[start of Text provided]

1 #define skew(t) do { \
2 if ( t->link[0]->level == t->level && root->level != 0 ) { \
3 struct jsw_node *save = t->link[0]; \
4 t->link[0] = save->link[1]; \
5 save->link[1] = t; \
6 t = save; \
7 } \
8 } while(0)
9
10 #define split(t) do { \
11 if ( t->link[1]->link[1]->level == t->level && root->level != 0 ) { \
12 struct jsw_node *save = t->link[1]; \
13 t->link[1] = save->link[0]; \
14 save->link[0] = t; \
15 t = save; \
16 ++t->level; \
17 } \
18 } while(0)
Insertion
To simplify the insertion and deletion algorithms,
Andersson trees typically use a sentinel node to terminate the nodes rather than
null pointers. This way there is no need to test for a null pointer and the sentinel
can be given a level lower than all other levels. All in all it makes for simpler
algorithms, so I recommend it and will assume a sentinel in every implementation
for this tutorial. The sentinel will simply be a global pointer to a node called
nil, and must be fully initialized before any other node in the tree:
1 struct jsw_node {
2 int data;
3 int level;
4 struct jsw_node *link[2];
5 };
6
7 struct jsw_node *nil;
8
9 int jsw_init ( void )
10 {
11 nil = malloc ( sizeof *nil );
12
13 if ( nil == NULL )
14 return 0;
15
16 nil->level = 0;
17 nil->link[0] = nil->link[1] = nil;
18
19 return 1;
20 }
Since leaf nodes have a level of 1, nil will have
a level of 0 so that it does not adversely affect how restructuring algorithms work.
The sentinel must also point to itself for the left and right links. That way we
can walk as much as we want beyond a leaf and still have predictable behavior.
Also used will be a function to create and initialize
a single node. Technically this isn't needed since that code can be written inline,
but it makes the algorithms shorter and seemingly simpler by factoring out unnecessary
clutter:
1 struct jsw_node *make_node ( int data, int level )

[end of Text provided]
[start of Stored records]

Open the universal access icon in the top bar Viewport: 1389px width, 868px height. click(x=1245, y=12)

[end of Stored records]
[start of Stored records]

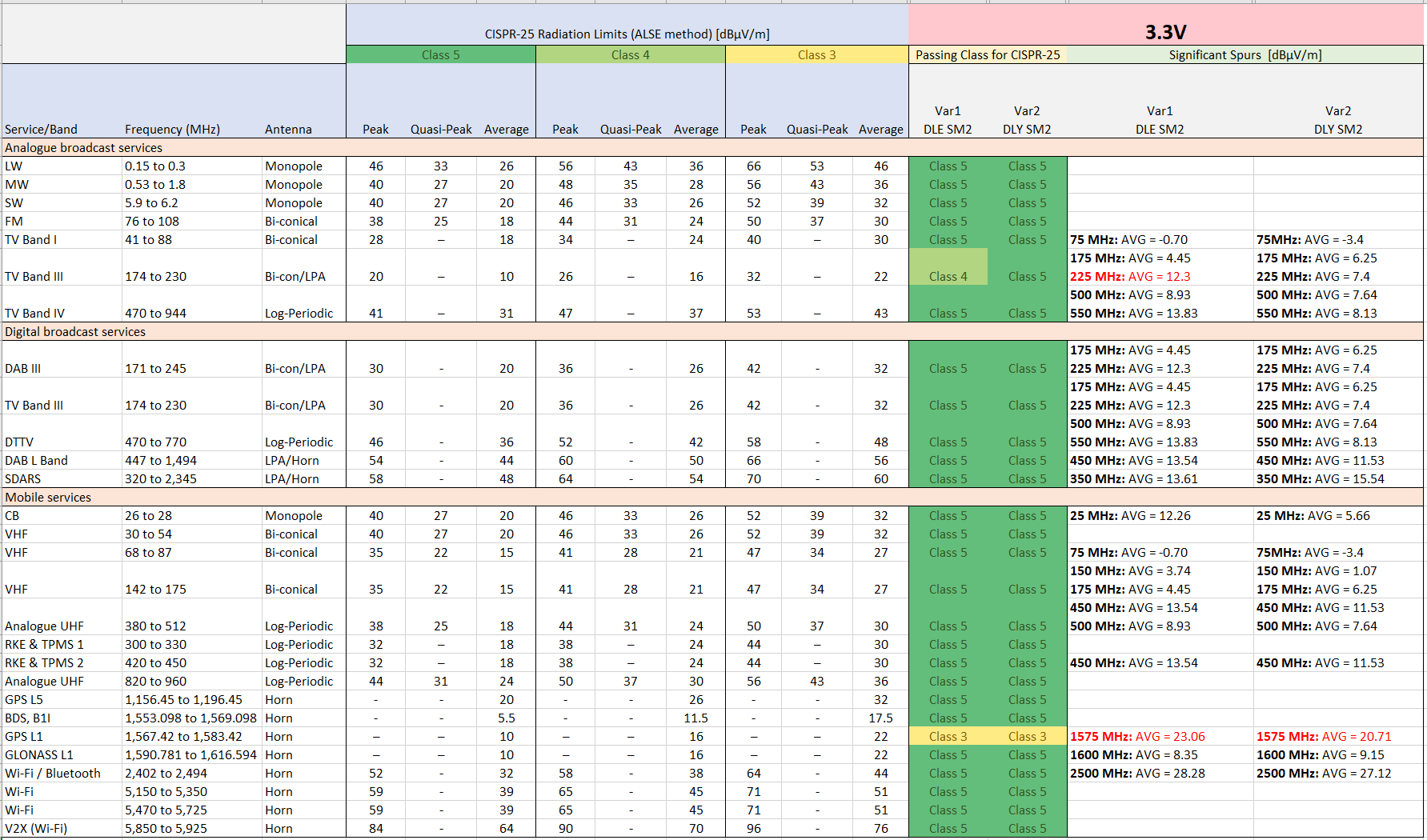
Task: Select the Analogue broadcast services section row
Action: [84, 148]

[end of Stored records]

__Exercise__.
Copy out the stretch of the Andersson tree tutorial from "14 return 0;" through "have predictable behavior." word for word.

__Answer to this task__.
14 return 0;
15
16 nil->level = 0;
17 nil->link[0] = nil->link[1] = nil;
18
19 return 1;
20 }
Since leaf nodes have a level of 1, nil will have
a level of 0 so that it does not adversely affect how restructuring algorithms work.
The sentinel must also point to itself for the left and right links. That way we
can walk as much as we want beyond a leaf and still have predictable behavior.